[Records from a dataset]

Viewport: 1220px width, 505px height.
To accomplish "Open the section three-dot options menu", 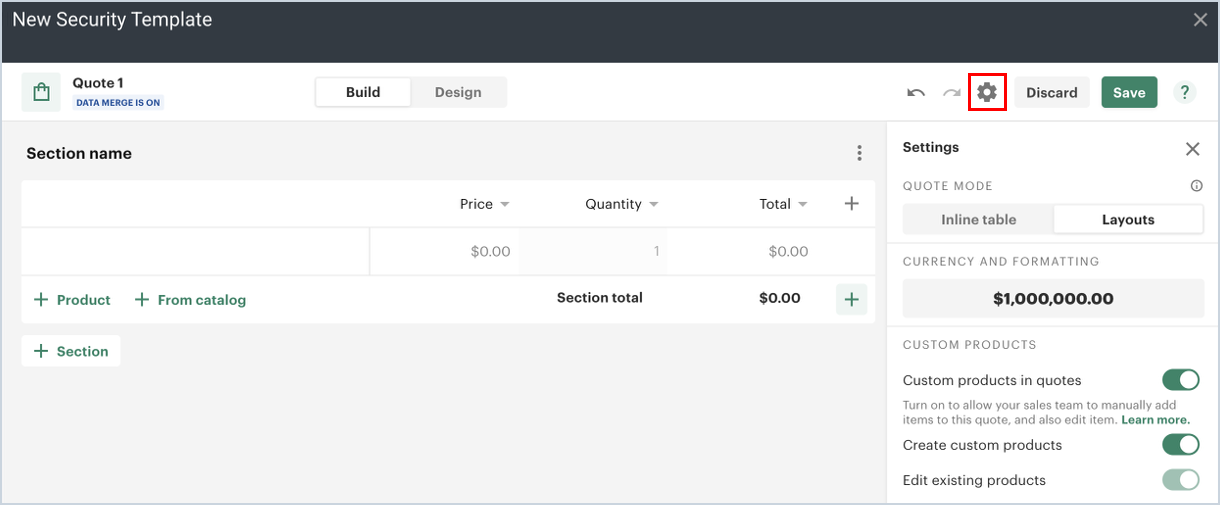I will 859,153.

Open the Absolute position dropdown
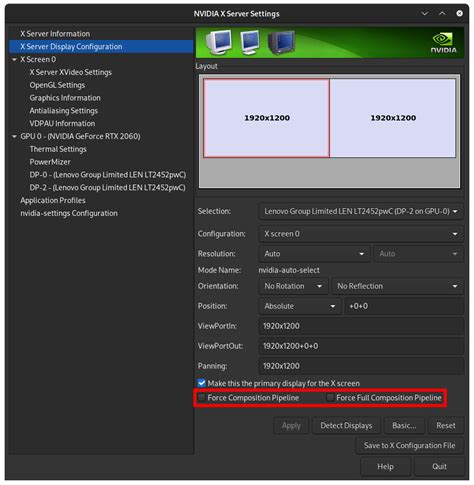[x=300, y=306]
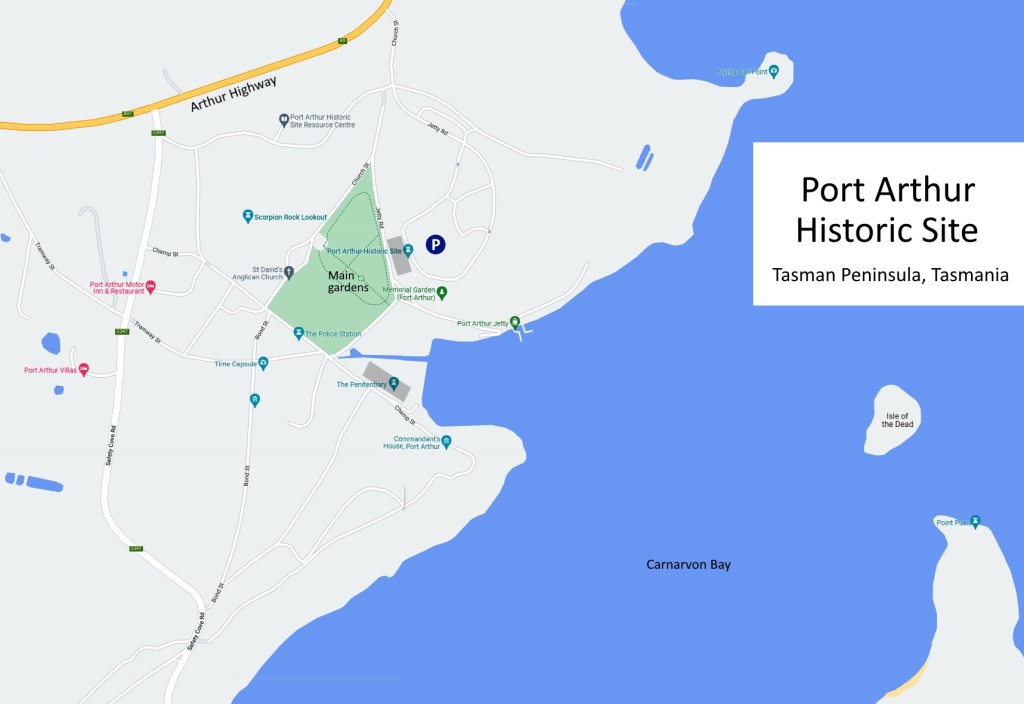Click the Time Capsule marker icon

point(263,364)
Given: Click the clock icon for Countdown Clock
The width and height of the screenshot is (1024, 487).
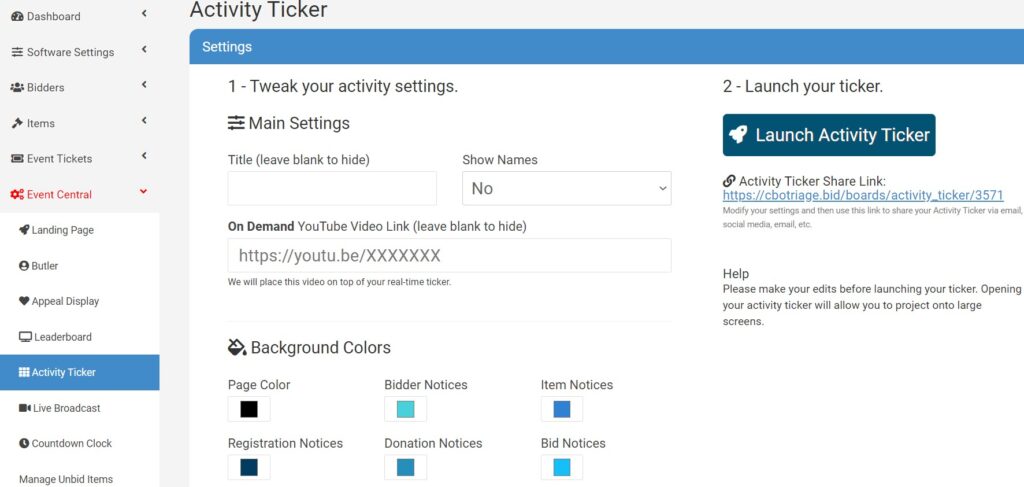Looking at the screenshot, I should 24,443.
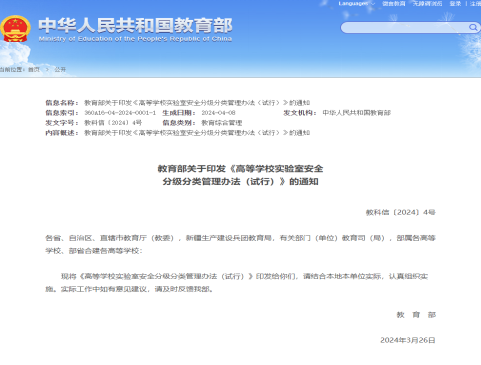The image size is (481, 365).
Task: Click the 信息索引 index number
Action: point(120,113)
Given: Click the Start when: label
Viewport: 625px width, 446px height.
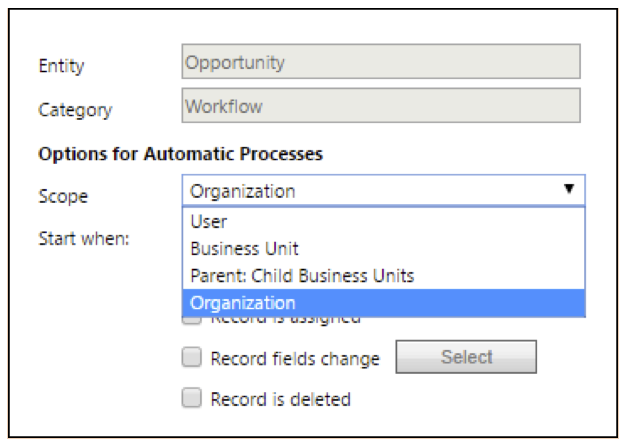Looking at the screenshot, I should coord(84,239).
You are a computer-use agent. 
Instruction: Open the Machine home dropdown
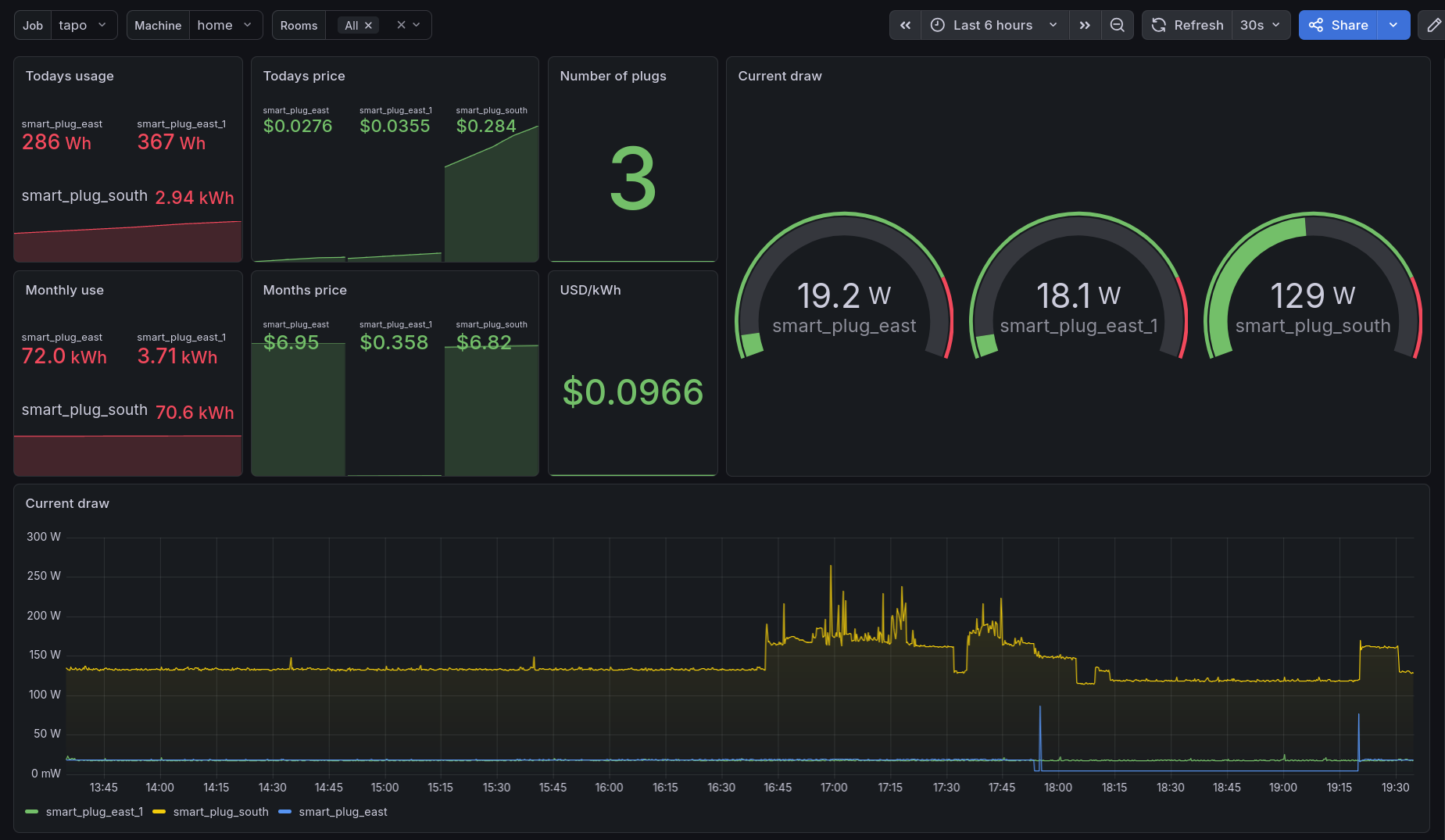pyautogui.click(x=225, y=25)
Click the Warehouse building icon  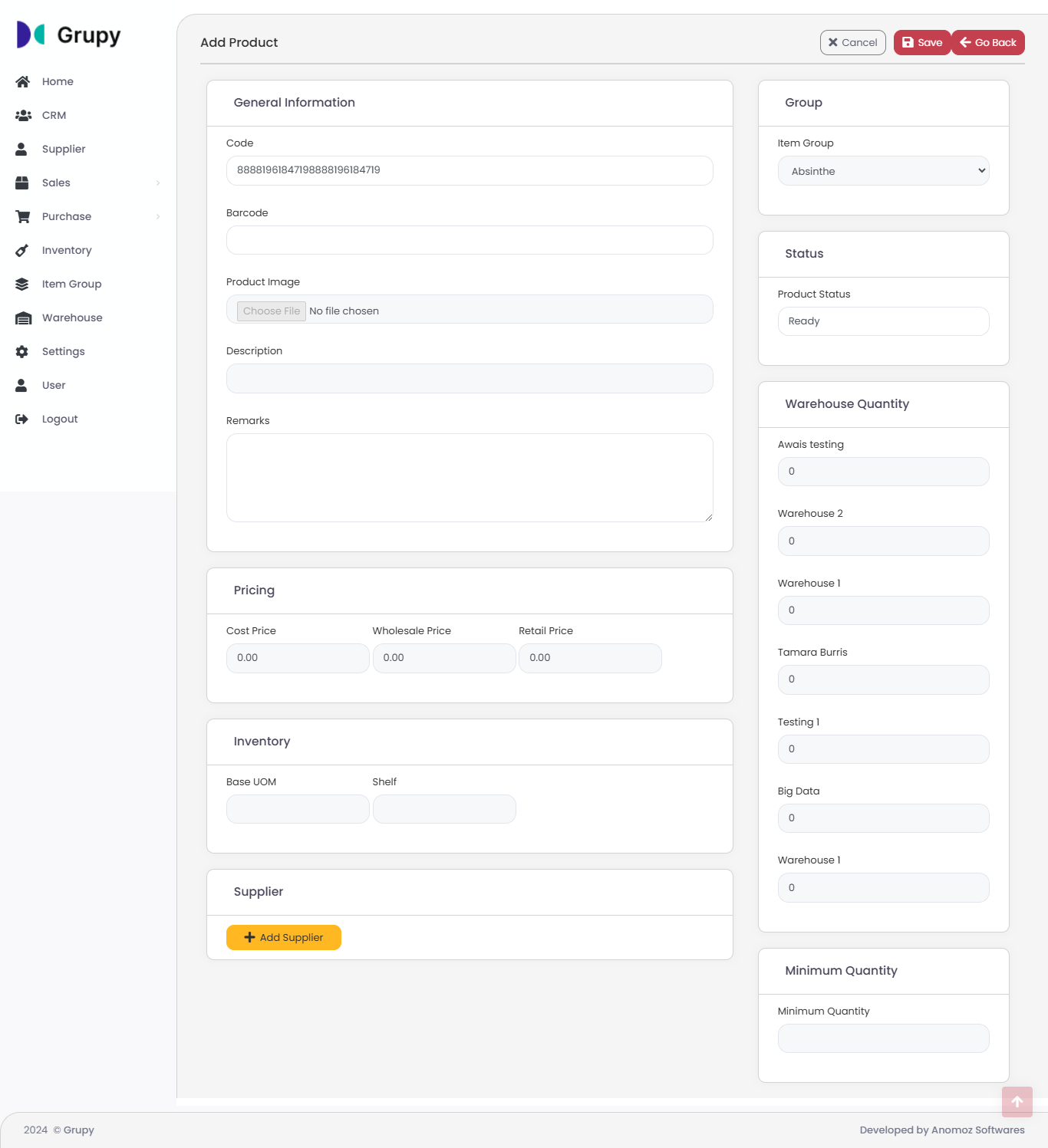23,317
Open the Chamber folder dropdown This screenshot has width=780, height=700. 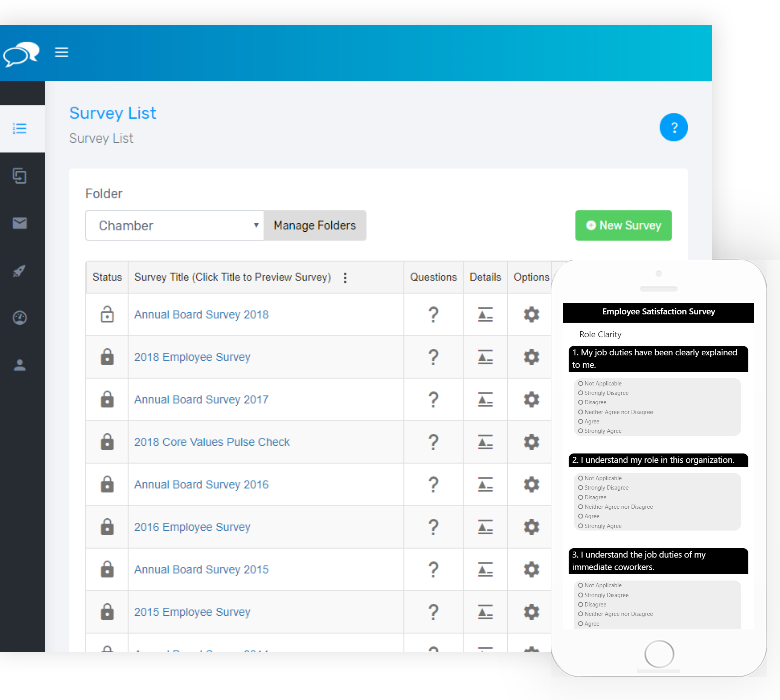(174, 226)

Required task: Convert the lines of the rows above, from the line with "Open the Absolute position dropdown" to the line with "Action: point(120,113)", inclusive, into a Markdown table with the columns Number and Line, omitting blank lines. Leave the pictures out of the table.

Expected output:
| Number | Line |
|---|---|
| 1 | Open the Absolute position dropdown |
| 2 | [x=300, y=306] |
| 3 | Click the Time Capsule marker icon |
| 4 | point(263,364) |
| 5 | Given: Click the clock icon for Countdown Clock |
| 6 | The width and height of the screenshot is (1024, 487). |
| 7 | Looking at the screenshot, I should 24,443. |
| 8 | The image size is (481, 365). |
| 9 | Task: Click the 信息索引 index number |
| 10 | Action: point(120,113) |